Task statement: Transcription of the full listing is required, character for character.

Records for the exercise:
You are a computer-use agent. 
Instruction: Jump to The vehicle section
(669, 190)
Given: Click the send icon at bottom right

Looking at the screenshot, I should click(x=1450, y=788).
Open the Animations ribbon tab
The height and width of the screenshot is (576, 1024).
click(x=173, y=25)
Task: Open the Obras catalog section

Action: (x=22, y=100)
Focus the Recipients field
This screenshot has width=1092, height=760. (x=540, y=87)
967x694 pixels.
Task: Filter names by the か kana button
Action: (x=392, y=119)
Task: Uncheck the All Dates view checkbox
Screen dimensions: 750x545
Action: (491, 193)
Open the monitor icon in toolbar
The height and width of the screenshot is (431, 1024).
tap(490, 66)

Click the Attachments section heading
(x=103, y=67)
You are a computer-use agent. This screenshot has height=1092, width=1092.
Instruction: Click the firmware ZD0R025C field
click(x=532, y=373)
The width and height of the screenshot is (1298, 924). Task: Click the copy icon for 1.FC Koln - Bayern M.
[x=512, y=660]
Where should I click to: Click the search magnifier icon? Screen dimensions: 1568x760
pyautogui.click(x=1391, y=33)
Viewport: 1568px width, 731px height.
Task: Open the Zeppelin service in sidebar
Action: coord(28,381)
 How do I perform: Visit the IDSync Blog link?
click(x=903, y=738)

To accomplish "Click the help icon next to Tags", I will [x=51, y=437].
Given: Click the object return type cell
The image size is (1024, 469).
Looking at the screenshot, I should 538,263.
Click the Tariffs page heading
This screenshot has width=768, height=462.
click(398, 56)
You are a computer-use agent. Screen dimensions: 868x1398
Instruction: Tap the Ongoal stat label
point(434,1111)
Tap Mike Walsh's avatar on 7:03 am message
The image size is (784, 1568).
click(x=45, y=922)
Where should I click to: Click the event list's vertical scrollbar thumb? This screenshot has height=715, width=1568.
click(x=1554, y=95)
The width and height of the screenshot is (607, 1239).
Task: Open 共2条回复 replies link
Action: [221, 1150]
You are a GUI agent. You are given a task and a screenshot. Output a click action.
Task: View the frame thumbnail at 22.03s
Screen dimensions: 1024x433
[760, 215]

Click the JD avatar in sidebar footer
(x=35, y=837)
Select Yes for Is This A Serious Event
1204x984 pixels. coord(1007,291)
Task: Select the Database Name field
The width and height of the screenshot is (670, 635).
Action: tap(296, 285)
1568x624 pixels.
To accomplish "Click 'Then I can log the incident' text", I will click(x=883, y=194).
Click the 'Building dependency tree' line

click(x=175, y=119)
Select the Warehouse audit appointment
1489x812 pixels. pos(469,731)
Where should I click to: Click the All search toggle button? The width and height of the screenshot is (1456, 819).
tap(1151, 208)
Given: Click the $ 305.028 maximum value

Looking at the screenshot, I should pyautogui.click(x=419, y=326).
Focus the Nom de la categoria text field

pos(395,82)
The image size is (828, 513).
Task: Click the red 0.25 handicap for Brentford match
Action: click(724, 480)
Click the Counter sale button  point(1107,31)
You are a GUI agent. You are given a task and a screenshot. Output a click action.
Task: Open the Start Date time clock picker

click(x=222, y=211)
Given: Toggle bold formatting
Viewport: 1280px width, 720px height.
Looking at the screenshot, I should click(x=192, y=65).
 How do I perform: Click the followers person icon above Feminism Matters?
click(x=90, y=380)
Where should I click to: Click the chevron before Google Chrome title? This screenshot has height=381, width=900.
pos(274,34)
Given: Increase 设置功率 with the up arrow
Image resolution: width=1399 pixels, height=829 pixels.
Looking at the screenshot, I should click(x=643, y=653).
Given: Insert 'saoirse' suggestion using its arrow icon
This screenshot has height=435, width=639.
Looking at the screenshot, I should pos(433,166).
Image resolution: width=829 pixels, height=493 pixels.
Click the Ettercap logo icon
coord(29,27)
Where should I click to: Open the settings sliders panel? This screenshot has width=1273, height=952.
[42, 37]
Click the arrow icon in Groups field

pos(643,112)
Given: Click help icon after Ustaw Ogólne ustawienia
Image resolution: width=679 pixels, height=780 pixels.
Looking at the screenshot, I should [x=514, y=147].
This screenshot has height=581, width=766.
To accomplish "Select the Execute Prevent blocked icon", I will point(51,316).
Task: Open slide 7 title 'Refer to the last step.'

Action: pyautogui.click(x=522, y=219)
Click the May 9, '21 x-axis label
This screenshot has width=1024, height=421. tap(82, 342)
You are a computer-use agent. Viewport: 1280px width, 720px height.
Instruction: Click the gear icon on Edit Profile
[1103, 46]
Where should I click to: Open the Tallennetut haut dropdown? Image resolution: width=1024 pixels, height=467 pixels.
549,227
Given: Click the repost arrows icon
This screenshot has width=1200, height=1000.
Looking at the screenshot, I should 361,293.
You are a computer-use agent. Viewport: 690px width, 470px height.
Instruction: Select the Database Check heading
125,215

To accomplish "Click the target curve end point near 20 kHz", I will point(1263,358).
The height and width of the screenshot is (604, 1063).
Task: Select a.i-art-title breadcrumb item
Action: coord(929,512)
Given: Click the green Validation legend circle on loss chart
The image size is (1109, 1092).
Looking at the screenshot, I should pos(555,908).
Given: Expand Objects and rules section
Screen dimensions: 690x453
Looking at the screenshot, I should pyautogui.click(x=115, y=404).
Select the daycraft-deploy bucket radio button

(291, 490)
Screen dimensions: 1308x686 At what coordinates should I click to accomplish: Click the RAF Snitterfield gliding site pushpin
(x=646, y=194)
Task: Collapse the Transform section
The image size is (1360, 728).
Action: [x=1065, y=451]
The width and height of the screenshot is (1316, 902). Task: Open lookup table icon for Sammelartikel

Exercise answer:
You are a computer-use agent. 
Instruction: Jump to The vehicle section
(669, 190)
Given: Click the send icon at bottom right

Looking at the screenshot, I should click(x=1450, y=788).
Open the Animations ribbon tab
The height and width of the screenshot is (576, 1024).
click(x=173, y=25)
Task: Open the Obras catalog section

Action: (x=22, y=100)
Focus the Recipients field
This screenshot has width=1092, height=760. (x=540, y=87)
967x694 pixels.
Task: Filter names by the か kana button
Action: (x=392, y=119)
Task: Uncheck the All Dates view checkbox
Screen dimensions: 750x545
Action: (491, 193)
Open the monitor icon in toolbar
The height and width of the screenshot is (431, 1024).
tap(490, 66)

Click the Attachments section heading
(x=103, y=67)
You are a computer-use agent. This screenshot has height=1092, width=1092.
Instruction: Click the firmware ZD0R025C field
click(x=532, y=373)
The width and height of the screenshot is (1298, 924). Task: Click the copy icon for 1.FC Koln - Bayern M.
[x=512, y=660]
Where should I click to: Click the search magnifier icon? Screen dimensions: 1568x760
pyautogui.click(x=1391, y=33)
Viewport: 1568px width, 731px height.
Task: Open the Zeppelin service in sidebar
Action: coord(28,381)
 How do I perform: Visit the IDSync Blog link?
click(x=903, y=738)

To accomplish "Click the help icon next to Tags", I will [x=51, y=437].
Given: Click the object return type cell
The image size is (1024, 469).
Looking at the screenshot, I should 538,263.
Click the Tariffs page heading
This screenshot has width=768, height=462.
click(398, 56)
You are a computer-use agent. Screen dimensions: 868x1398
Instruction: Tap the Ongoal stat label
point(434,1111)
Tap Mike Walsh's avatar on 7:03 am message
The image size is (784, 1568).
click(x=45, y=922)
Where should I click to: Click the event list's vertical scrollbar thumb? This screenshot has height=715, width=1568.
click(x=1554, y=95)
The width and height of the screenshot is (607, 1239).
Task: Open 共2条回复 replies link
Action: [221, 1150]
You are a GUI agent. You are given a task and a screenshot. Output a click action.
Task: View the frame thumbnail at 22.03s
Screen dimensions: 1024x433
[760, 215]

Click the JD avatar in sidebar footer
(x=35, y=837)
Select Yes for Is This A Serious Event
1204x984 pixels. coord(1007,291)
Task: Select the Database Name field
The width and height of the screenshot is (670, 635).
Action: tap(296, 285)
1568x624 pixels.
To accomplish "Click 'Then I can log the incident' text", I will click(x=883, y=194).
Click the 'Building dependency tree' line

click(x=175, y=119)
Select the Warehouse audit appointment
1489x812 pixels. pos(469,731)
Where should I click to: Click the All search toggle button? The width and height of the screenshot is (1456, 819).
tap(1151, 208)
Given: Click the $ 305.028 maximum value

Looking at the screenshot, I should pyautogui.click(x=419, y=326).
Focus the Nom de la categoria text field

pos(395,82)
The image size is (828, 513).
Task: Click the red 0.25 handicap for Brentford match
Action: click(724, 480)
Click the Counter sale button  point(1107,31)
You are a GUI agent. You are given a task and a screenshot. Output a click action.
Task: Open the Start Date time clock picker

click(x=222, y=211)
Given: Toggle bold formatting
Viewport: 1280px width, 720px height.
Looking at the screenshot, I should click(x=192, y=65).
 How do I perform: Click the followers person icon above Feminism Matters?
click(x=90, y=380)
Where should I click to: Click the chevron before Google Chrome title? This screenshot has height=381, width=900.
pos(274,34)
Given: Increase 设置功率 with the up arrow
Image resolution: width=1399 pixels, height=829 pixels.
Looking at the screenshot, I should click(x=643, y=653).
Given: Insert 'saoirse' suggestion using its arrow icon
This screenshot has height=435, width=639.
Looking at the screenshot, I should pos(433,166).
Image resolution: width=829 pixels, height=493 pixels.
Click the Ettercap logo icon
coord(29,27)
Where should I click to: Open the settings sliders panel? This screenshot has width=1273, height=952.
[42, 37]
Click the arrow icon in Groups field

pos(643,112)
Given: Click help icon after Ustaw Ogólne ustawienia
Image resolution: width=679 pixels, height=780 pixels.
Looking at the screenshot, I should [x=514, y=147].
This screenshot has height=581, width=766.
To accomplish "Select the Execute Prevent blocked icon", I will point(51,316).
Task: Open slide 7 title 'Refer to the last step.'

Action: pyautogui.click(x=522, y=219)
Click the May 9, '21 x-axis label
This screenshot has width=1024, height=421. tap(82, 342)
You are a computer-use agent. Viewport: 1280px width, 720px height.
Instruction: Click the gear icon on Edit Profile
[1103, 46]
Where should I click to: Open the Tallennetut haut dropdown? Image resolution: width=1024 pixels, height=467 pixels.
549,227
Given: Click the repost arrows icon
This screenshot has width=1200, height=1000.
Looking at the screenshot, I should 361,293.
You are a computer-use agent. Viewport: 690px width, 470px height.
Instruction: Select the Database Check heading
125,215

To accomplish "Click the target curve end point near 20 kHz", I will point(1263,358).
The height and width of the screenshot is (604, 1063).
Task: Select a.i-art-title breadcrumb item
Action: coord(929,512)
Given: Click the green Validation legend circle on loss chart
The image size is (1109, 1092).
Looking at the screenshot, I should pos(555,908).
Given: Expand Objects and rules section
Screen dimensions: 690x453
Looking at the screenshot, I should pyautogui.click(x=115, y=404).
Select the daycraft-deploy bucket radio button

(291, 490)
Screen dimensions: 1308x686 At what coordinates should I click to accomplish: Click the RAF Snitterfield gliding site pushpin
(x=646, y=194)
Task: Collapse the Transform section
The image size is (1360, 728).
Action: [x=1065, y=451]
The width and height of the screenshot is (1316, 902). Task: Open lookup table icon for Sammelartikel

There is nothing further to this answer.